** TASK TO COMPLETE **
Down to the final character, output the records below as they stand.

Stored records
☆ ☆ ☆ ☆ ☆ ☆ ☆
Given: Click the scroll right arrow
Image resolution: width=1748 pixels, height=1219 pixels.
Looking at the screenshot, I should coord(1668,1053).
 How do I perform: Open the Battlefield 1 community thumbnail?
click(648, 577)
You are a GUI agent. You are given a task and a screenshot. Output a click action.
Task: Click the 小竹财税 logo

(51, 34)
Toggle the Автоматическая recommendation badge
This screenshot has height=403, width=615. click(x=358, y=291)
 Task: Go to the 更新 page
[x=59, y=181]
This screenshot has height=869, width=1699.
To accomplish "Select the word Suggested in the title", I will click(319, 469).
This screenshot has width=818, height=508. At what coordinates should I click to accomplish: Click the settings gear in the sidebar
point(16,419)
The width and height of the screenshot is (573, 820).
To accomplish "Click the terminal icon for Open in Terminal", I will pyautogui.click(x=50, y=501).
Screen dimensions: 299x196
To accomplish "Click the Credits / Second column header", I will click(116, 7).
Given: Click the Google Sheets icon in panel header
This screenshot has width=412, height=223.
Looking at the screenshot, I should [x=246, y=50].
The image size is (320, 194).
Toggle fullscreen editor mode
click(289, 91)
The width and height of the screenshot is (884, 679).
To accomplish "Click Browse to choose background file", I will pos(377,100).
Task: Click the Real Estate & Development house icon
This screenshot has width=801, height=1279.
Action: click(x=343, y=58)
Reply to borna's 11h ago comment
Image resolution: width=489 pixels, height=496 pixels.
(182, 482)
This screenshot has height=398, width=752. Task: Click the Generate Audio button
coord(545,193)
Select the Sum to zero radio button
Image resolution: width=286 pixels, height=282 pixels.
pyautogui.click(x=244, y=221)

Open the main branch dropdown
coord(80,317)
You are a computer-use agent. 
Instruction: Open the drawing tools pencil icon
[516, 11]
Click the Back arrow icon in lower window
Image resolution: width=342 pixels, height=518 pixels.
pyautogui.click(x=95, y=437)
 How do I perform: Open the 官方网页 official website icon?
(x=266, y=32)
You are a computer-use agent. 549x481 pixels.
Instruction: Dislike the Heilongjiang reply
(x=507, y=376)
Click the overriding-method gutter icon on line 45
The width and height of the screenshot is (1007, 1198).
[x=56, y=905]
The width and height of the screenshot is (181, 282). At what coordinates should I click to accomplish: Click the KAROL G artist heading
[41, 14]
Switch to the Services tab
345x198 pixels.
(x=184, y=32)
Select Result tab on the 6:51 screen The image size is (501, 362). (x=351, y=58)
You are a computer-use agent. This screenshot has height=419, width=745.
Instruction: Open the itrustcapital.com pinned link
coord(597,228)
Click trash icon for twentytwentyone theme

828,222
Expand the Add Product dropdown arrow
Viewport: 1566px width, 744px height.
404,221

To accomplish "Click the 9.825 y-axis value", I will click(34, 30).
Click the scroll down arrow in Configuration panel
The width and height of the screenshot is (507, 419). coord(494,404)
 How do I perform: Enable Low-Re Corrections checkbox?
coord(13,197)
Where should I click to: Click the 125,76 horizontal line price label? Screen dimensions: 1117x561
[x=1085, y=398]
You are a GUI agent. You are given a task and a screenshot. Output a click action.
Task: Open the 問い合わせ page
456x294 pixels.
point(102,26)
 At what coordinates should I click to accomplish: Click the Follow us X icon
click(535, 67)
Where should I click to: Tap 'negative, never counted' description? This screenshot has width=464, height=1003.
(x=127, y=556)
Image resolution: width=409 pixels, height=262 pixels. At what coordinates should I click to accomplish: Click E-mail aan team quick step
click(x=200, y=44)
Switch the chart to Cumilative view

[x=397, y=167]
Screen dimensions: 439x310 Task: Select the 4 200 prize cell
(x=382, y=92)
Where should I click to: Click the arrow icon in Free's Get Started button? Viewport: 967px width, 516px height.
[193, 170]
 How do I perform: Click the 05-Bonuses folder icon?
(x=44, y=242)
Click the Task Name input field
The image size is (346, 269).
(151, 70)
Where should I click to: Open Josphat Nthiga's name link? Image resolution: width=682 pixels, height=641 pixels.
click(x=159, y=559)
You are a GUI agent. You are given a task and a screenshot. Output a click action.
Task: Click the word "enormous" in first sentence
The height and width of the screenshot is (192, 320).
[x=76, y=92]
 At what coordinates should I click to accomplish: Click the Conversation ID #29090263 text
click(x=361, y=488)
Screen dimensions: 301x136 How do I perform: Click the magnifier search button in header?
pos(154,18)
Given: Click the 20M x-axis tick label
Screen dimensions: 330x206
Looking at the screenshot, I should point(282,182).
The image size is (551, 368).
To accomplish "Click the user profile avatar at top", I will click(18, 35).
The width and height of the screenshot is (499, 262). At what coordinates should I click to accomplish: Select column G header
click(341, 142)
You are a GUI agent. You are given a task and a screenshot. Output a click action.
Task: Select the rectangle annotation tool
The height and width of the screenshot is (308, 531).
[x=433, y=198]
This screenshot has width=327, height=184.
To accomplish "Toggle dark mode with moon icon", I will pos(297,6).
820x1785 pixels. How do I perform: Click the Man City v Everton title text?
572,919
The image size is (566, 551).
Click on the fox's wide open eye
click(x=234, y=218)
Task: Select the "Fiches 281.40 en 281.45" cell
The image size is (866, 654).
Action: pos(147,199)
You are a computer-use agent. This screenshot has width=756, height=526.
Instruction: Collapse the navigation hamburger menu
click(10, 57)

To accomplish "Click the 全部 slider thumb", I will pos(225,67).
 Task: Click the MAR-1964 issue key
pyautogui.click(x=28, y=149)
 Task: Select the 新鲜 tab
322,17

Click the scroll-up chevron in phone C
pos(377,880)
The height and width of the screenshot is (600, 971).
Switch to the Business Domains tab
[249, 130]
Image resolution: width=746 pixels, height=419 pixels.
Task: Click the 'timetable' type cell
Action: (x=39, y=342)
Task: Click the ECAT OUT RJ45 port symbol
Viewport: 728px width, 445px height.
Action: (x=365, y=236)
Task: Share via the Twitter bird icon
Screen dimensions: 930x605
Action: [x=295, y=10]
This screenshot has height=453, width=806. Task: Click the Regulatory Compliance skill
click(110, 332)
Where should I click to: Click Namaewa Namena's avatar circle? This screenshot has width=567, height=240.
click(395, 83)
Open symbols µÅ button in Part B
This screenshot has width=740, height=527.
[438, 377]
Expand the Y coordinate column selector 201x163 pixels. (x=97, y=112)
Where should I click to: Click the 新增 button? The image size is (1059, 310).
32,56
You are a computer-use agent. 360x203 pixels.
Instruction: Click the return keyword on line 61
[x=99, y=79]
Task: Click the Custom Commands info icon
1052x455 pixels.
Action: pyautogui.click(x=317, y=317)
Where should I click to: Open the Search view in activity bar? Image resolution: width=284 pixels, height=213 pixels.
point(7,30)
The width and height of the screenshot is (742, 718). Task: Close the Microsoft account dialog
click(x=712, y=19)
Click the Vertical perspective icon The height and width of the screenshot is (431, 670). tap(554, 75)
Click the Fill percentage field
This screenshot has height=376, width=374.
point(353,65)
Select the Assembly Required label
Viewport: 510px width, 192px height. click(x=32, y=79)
☆ ☆ ☆ ☆ ☆ ☆ ☆
** TASK ANSWER **
Given: Click the scroll right arrow
Image resolution: width=1748 pixels, height=1219 pixels.
Looking at the screenshot, I should coord(1668,1053).
 How do I perform: Open the Battlefield 1 community thumbnail?
click(648, 577)
You are a GUI agent. You are given a task and a screenshot. Output a click action.
Task: Click the 小竹财税 logo

(51, 34)
Toggle the Автоматическая recommendation badge
This screenshot has height=403, width=615. click(x=358, y=291)
 Task: Go to the 更新 page
[x=59, y=181]
This screenshot has height=869, width=1699.
To accomplish "Select the word Suggested in the title", I will click(319, 469).
This screenshot has width=818, height=508. At what coordinates should I click to accomplish: Click the settings gear in the sidebar
point(16,419)
The width and height of the screenshot is (573, 820).
To accomplish "Click the terminal icon for Open in Terminal", I will pyautogui.click(x=50, y=501).
Screen dimensions: 299x196
To accomplish "Click the Credits / Second column header", I will click(116, 7).
Given: Click the Google Sheets icon in panel header
This screenshot has width=412, height=223.
Looking at the screenshot, I should [x=246, y=50].
The image size is (320, 194).
Toggle fullscreen editor mode
click(289, 91)
The width and height of the screenshot is (884, 679).
To accomplish "Click Browse to choose background file", I will pos(377,100).
Task: Click the Real Estate & Development house icon
This screenshot has width=801, height=1279.
Action: click(x=343, y=58)
Reply to borna's 11h ago comment
Image resolution: width=489 pixels, height=496 pixels.
(182, 482)
This screenshot has height=398, width=752. Task: Click the Generate Audio button
coord(545,193)
Select the Sum to zero radio button
Image resolution: width=286 pixels, height=282 pixels.
pyautogui.click(x=244, y=221)

Open the main branch dropdown
coord(80,317)
You are a computer-use agent. 
Instruction: Open the drawing tools pencil icon
[516, 11]
Click the Back arrow icon in lower window
Image resolution: width=342 pixels, height=518 pixels.
pyautogui.click(x=95, y=437)
 How do I perform: Open the 官方网页 official website icon?
(x=266, y=32)
You are a computer-use agent. 549x481 pixels.
Instruction: Dislike the Heilongjiang reply
(x=507, y=376)
Click the overriding-method gutter icon on line 45
The width and height of the screenshot is (1007, 1198).
[x=56, y=905]
The width and height of the screenshot is (181, 282). At what coordinates should I click to accomplish: Click the KAROL G artist heading
[41, 14]
Switch to the Services tab
345x198 pixels.
(x=184, y=32)
Select Result tab on the 6:51 screen The image size is (501, 362). (x=351, y=58)
You are a computer-use agent. This screenshot has height=419, width=745.
Instruction: Open the itrustcapital.com pinned link
coord(597,228)
Click trash icon for twentytwentyone theme

828,222
Expand the Add Product dropdown arrow
Viewport: 1566px width, 744px height.
404,221

To accomplish "Click the 9.825 y-axis value", I will click(34, 30).
Click the scroll down arrow in Configuration panel
The width and height of the screenshot is (507, 419). coord(494,404)
 How do I perform: Enable Low-Re Corrections checkbox?
coord(13,197)
Where should I click to: Click the 125,76 horizontal line price label? Screen dimensions: 1117x561
[x=1085, y=398]
You are a GUI agent. You are given a task and a screenshot. Output a click action.
Task: Open the 問い合わせ page
456x294 pixels.
point(102,26)
 At what coordinates should I click to accomplish: Click the Follow us X icon
click(535, 67)
Where should I click to: Tap 'negative, never counted' description? This screenshot has width=464, height=1003.
(x=127, y=556)
Image resolution: width=409 pixels, height=262 pixels. At what coordinates should I click to accomplish: Click E-mail aan team quick step
click(x=200, y=44)
Switch the chart to Cumilative view

[x=397, y=167]
Screen dimensions: 439x310 Task: Select the 4 200 prize cell
(x=382, y=92)
Where should I click to: Click the arrow icon in Free's Get Started button? Viewport: 967px width, 516px height.
[193, 170]
 How do I perform: Click the 05-Bonuses folder icon?
(x=44, y=242)
Click the Task Name input field
The image size is (346, 269).
(151, 70)
Where should I click to: Open Josphat Nthiga's name link? Image resolution: width=682 pixels, height=641 pixels.
click(x=159, y=559)
You are a GUI agent. You are given a task and a screenshot. Output a click action.
Task: Click the word "enormous" in first sentence
The height and width of the screenshot is (192, 320).
[x=76, y=92]
 At what coordinates should I click to accomplish: Click the Conversation ID #29090263 text
click(x=361, y=488)
Screen dimensions: 301x136 How do I perform: Click the magnifier search button in header?
pos(154,18)
Given: Click the 20M x-axis tick label
Screen dimensions: 330x206
Looking at the screenshot, I should point(282,182).
The image size is (551, 368).
To accomplish "Click the user profile avatar at top", I will click(18, 35).
The width and height of the screenshot is (499, 262). At what coordinates should I click to accomplish: Select column G header
click(341, 142)
You are a GUI agent. You are given a task and a screenshot. Output a click action.
Task: Select the rectangle annotation tool
The height and width of the screenshot is (308, 531).
[x=433, y=198]
This screenshot has width=327, height=184.
To accomplish "Toggle dark mode with moon icon", I will pos(297,6).
820x1785 pixels. How do I perform: Click the Man City v Everton title text?
572,919
The image size is (566, 551).
Click on the fox's wide open eye
click(x=234, y=218)
Task: Select the "Fiches 281.40 en 281.45" cell
The image size is (866, 654).
Action: pos(147,199)
You are a computer-use agent. This screenshot has width=756, height=526.
Instruction: Collapse the navigation hamburger menu
click(10, 57)

To accomplish "Click the 全部 slider thumb", I will pos(225,67).
 Task: Click the MAR-1964 issue key
pyautogui.click(x=28, y=149)
 Task: Select the 新鲜 tab
322,17

Click the scroll-up chevron in phone C
pos(377,880)
The height and width of the screenshot is (600, 971).
Switch to the Business Domains tab
[249, 130]
Image resolution: width=746 pixels, height=419 pixels.
Task: Click the 'timetable' type cell
Action: (x=39, y=342)
Task: Click the ECAT OUT RJ45 port symbol
Viewport: 728px width, 445px height.
Action: (x=365, y=236)
Task: Share via the Twitter bird icon
Screen dimensions: 930x605
Action: [x=295, y=10]
This screenshot has height=453, width=806. Task: Click the Regulatory Compliance skill
click(110, 332)
Where should I click to: Click Namaewa Namena's avatar circle? This screenshot has width=567, height=240.
click(395, 83)
Open symbols µÅ button in Part B
This screenshot has width=740, height=527.
[438, 377]
Expand the Y coordinate column selector 201x163 pixels. (x=97, y=112)
Where should I click to: Click the 新增 button? The image size is (1059, 310).
32,56
You are a computer-use agent. 360x203 pixels.
Instruction: Click the return keyword on line 61
[x=99, y=79]
Task: Click the Custom Commands info icon
1052x455 pixels.
Action: pyautogui.click(x=317, y=317)
Where should I click to: Open the Search view in activity bar? Image resolution: width=284 pixels, height=213 pixels.
point(7,30)
The width and height of the screenshot is (742, 718). Task: Close the Microsoft account dialog
click(x=712, y=19)
Click the Vertical perspective icon The height and width of the screenshot is (431, 670). tap(554, 75)
Click the Fill percentage field
This screenshot has height=376, width=374.
point(353,65)
Select the Assembly Required label
Viewport: 510px width, 192px height. click(x=32, y=79)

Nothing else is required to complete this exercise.